Gay couple pledges $100K to Maine same-sex ballot effort

By Susan M. Cover scover@mainetoday.com
State House Bureau

AUGUSTA — Two wealthy Democratic activists have pledged $100,000 to Mainers United for Marriage, kicking off a four-week matching gift challenge as part of an effort to pass a gay marriage ballot question in November.

Chris Hughes, a founder of Facebook, and his partner Sean Eldridge, president of Hudson River Ventures, are pledging the money, according to a statement released today by Mainers United.

"Voters in Maine have a historic opportunity to win marriage at the ballot in November," Eldridge said.

"We are encouraged by strong statewide support for the initiative and the top-notch campaign team that's in place, and we hope that our support will motivate others to invest in the campaign. With numerous marriage-equality cases heading to the Supreme Court, there is nothing more important than growing momentum and winning the freedom to marry in more states."

Hughes, 28, left Facebook in 2007 with an estimated $700 million, and has helped raise funds for President Barack Obama and other high-powered Democrats, according to the New York Times. A feature story in the newspaper that ran May 6 showed Hughes Eldridge on their estate in New York and in their SoHo apartment.

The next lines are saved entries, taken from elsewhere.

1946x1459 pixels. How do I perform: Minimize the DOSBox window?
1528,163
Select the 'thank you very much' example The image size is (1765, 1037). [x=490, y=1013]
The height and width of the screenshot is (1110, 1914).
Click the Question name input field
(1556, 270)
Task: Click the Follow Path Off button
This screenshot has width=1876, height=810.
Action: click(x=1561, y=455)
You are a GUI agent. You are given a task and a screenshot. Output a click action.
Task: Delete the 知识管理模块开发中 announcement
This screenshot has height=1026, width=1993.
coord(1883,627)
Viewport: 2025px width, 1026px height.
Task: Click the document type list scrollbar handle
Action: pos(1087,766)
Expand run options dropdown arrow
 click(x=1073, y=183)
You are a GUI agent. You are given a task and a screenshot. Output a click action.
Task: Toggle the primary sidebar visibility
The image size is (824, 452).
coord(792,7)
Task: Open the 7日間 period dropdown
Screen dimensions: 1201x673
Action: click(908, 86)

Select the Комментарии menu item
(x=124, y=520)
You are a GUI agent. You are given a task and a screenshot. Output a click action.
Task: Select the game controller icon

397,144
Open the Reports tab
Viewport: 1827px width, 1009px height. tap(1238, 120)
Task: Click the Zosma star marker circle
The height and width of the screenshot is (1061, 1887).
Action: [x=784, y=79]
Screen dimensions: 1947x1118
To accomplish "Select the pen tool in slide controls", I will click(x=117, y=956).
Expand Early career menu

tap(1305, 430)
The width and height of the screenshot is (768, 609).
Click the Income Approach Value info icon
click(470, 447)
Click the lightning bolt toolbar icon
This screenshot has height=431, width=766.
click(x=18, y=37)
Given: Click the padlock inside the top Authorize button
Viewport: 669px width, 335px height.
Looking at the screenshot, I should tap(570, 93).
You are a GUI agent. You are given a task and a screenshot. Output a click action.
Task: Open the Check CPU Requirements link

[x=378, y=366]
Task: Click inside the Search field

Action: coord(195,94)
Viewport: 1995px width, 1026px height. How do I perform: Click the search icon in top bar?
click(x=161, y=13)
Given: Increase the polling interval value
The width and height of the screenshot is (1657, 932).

The story described the couple as "a significant force in political circles, becoming enthusiastic fundraisers for the progressive issues they support, which include gay civil rights."

Hughes now serves as publisher and editor in chief of The New Republic.

In 2009, when voters rejected gay marriage at the polls in Maine, groups on both sides of the issue spent a combined $9.6 million to influence voters. Both sides say they expect a similar amount this time around, with significant sums coming from out of state sources.

"This matching gift challenge is critical to raising the early resources we need for our campaign," said Matt McTighe, campaign manager for Mainers United.

Last week, President Obama's announcement that he now supports gay marriage boosted the hopes of supporters. But opponents pointed to a vote in North Carolina last week in support of a constitutional amendment to ban gay marriage, which passed with 61 percent support. They say Mainers haven't changed their minds on the issue since it was rejected in 2009 by a 53-47 percent margin.

"The events in North Carolina are going to help significantly," said Bob Emrich, campaign manager of the Protect Marriage Maine PAC, which is the leading opposition group. "It shows the momentum has not changed. People will see it as a worthwhile investment."